Combine the flours and warm water in a large bowl. Mix until no dry flour remains. It'll be shaggy and rough. Cover and rest for 45 minutes (this autolyse lets the gluten develop while you do nothing).

3

Add levain and salt

Spread the levain and salt over the dough. Squeeze and fold it through until fully incorporated, about 2 minutes of squelchy kneading. The dough will feel tighter and more elastic.

4

Stretch and fold (bulk ferment)

Over the next 3-4 hours, perform 4-6 sets of stretch and folds, spaced 30 minutes apart. Wet your hand, grab one side of the dough, stretch it up and fold it over itself.
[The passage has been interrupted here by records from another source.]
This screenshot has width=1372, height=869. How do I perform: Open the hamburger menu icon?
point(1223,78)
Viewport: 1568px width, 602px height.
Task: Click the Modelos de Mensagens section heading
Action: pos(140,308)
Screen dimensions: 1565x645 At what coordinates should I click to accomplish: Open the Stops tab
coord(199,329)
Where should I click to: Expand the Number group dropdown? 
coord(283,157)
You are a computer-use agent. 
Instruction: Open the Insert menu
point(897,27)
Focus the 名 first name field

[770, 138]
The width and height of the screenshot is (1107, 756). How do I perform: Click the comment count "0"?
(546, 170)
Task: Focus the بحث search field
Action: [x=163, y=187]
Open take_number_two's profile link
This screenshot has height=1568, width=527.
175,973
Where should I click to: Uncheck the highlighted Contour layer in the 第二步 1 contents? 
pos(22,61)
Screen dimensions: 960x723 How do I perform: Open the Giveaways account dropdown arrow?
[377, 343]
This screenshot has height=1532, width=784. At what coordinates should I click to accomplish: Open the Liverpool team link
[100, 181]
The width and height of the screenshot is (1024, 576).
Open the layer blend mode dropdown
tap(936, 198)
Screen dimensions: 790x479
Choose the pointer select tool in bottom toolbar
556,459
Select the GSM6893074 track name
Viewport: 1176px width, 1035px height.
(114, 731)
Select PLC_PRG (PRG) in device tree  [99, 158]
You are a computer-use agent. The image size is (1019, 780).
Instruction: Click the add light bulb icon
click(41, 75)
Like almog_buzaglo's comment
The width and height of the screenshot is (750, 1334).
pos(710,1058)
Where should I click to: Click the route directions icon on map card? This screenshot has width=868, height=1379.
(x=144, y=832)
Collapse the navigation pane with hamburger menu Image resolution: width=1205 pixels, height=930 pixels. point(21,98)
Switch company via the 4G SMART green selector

Rotate the bowl 90° and repeat 4 times per set. The dough will transform from slack and sticky to smooth, pillowy, and jiggly.

5

Pre-shape

Gently turn the dough onto an unfloured bench. Using a bench scraper or your hands, shape it into a loose round by tucking the edges underneath. Let it rest uncovered for 20 minutes. This relaxes the gluten for the final shape.

6

Final shape

Lightly flour the top of the dough and flip it over. Pull the bottom edge up to the centre, then the left and right sides, then the top, like folding a parcel. Flip it seam-side down and drag it gently towards you on the bench to build surface tension. You want a taut, smooth top.

7

Cold proof

Dust a bowl or banneton generously with rice flour. Place the dough seam-side up into the banneton. Cover tightly with a shower cap or plastic wrap and refrigerate for 8-16 hours. This slow cold ferment develops incredible flavour and makes scoring easier.

8

Preheat and bake

Place a Dutch oven (lid on) into your oven and preheat to 250°C (480°F) for at least 45 minutes. Turn the dough out onto baking paper, score with a sharp blade or lame in one confident motion. Carefully lower into the screaming-hot Dutch oven, cover with the lid, and bake for 20 minutes.

9

Finish and cool

Remove the lid, reduce heat to 230°C (450°F), and bake for another 20-25 minutes until deeply golden and the crust looks almost too dark (it's not, that's flavour). The internal temperature should read 98°C (208°F). Let it cool on a wire rack for at least 1 hour before slicing. This is the hardest part.

Pro Tips

The dough temperature matters more than the clock. Aim for 24-26°C during bulk ferment. Warmer = faster rise, cooler = slower.

Don't skip the cold proof. It develops the complex, tangy flavour that makes sourdough special and makes the dough much easier to score.

Score with confidence. A single deep slash at a 45° angle gives the best ear. Hesitation = tearing.